AIM OF THE TASK:
Copy out the lines of the material verbatim, starting at the line that contains "Task: Click the" and continuing through the end of the material. Leave the pictures out of your answer.
--------------------
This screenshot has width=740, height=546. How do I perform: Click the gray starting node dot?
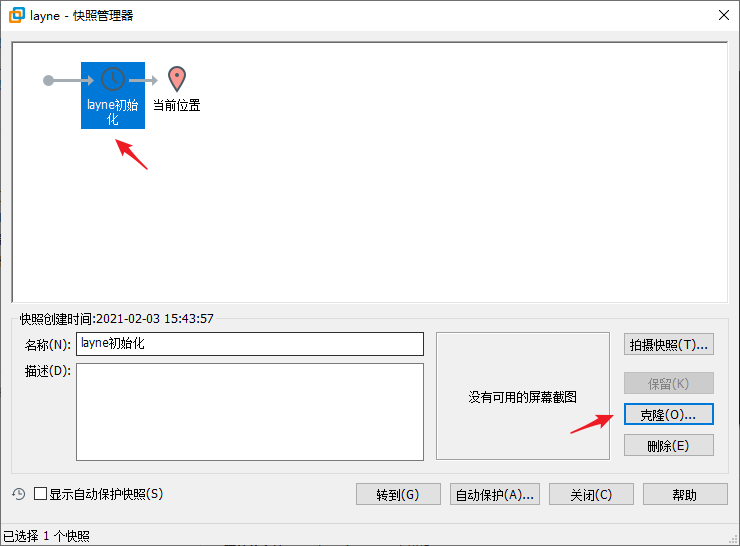coord(49,80)

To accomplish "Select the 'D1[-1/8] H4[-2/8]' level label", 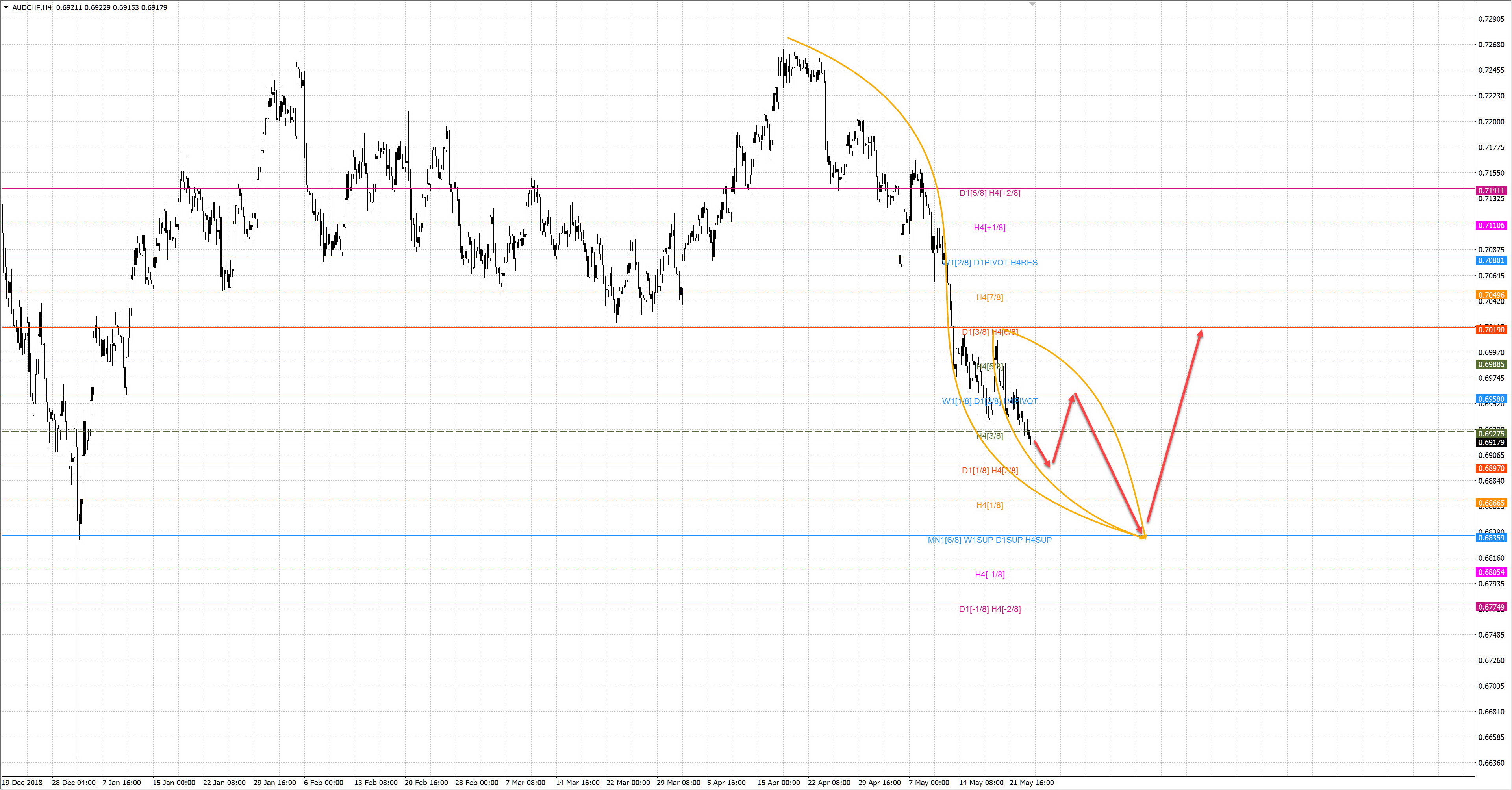I will tap(989, 609).
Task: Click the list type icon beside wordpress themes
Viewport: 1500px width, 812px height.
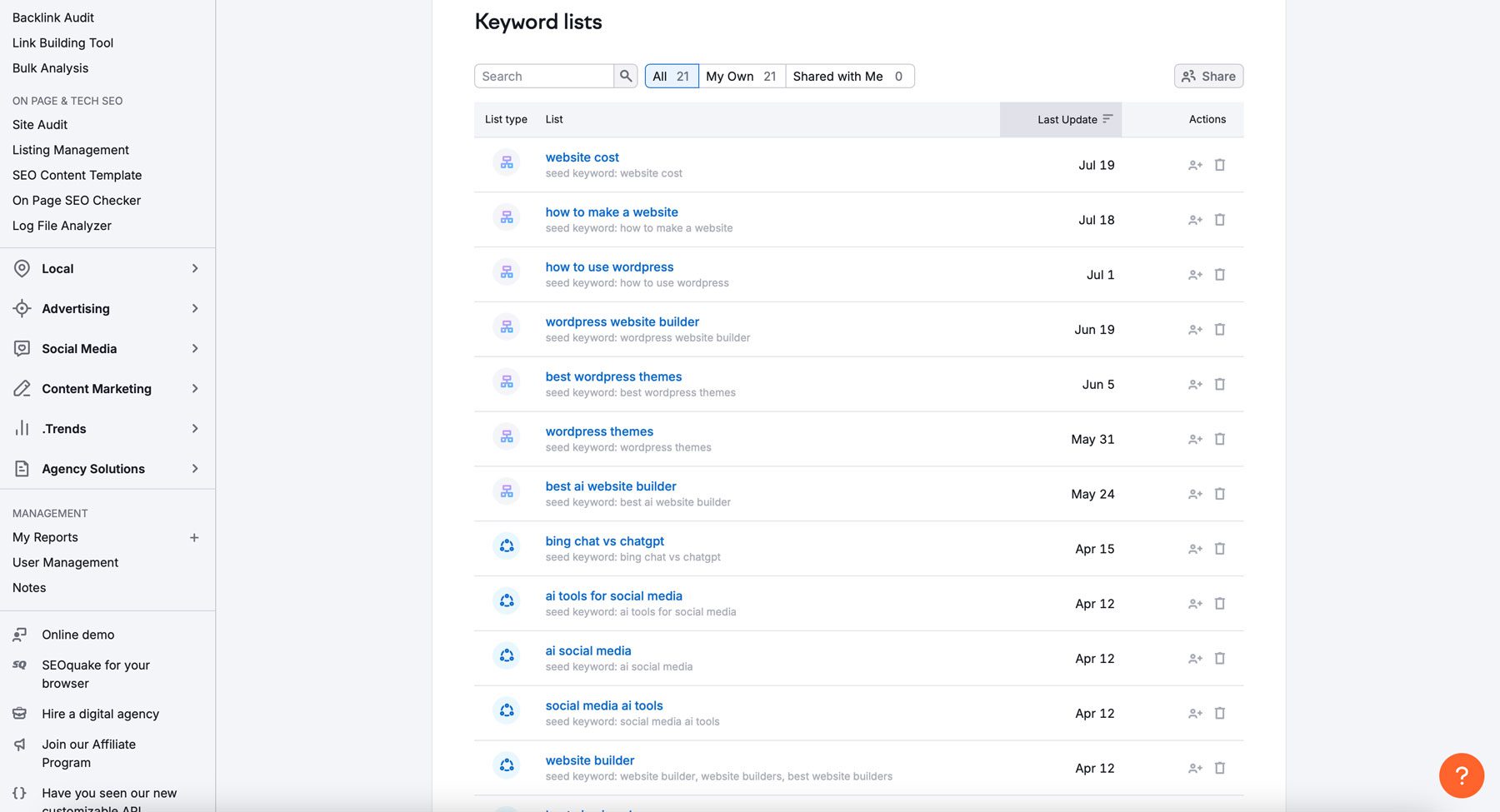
--------------------
IN RESPONSE:
Task: Click the list type icon beside wordpress themes
Viewport: 1500px width, 812px height.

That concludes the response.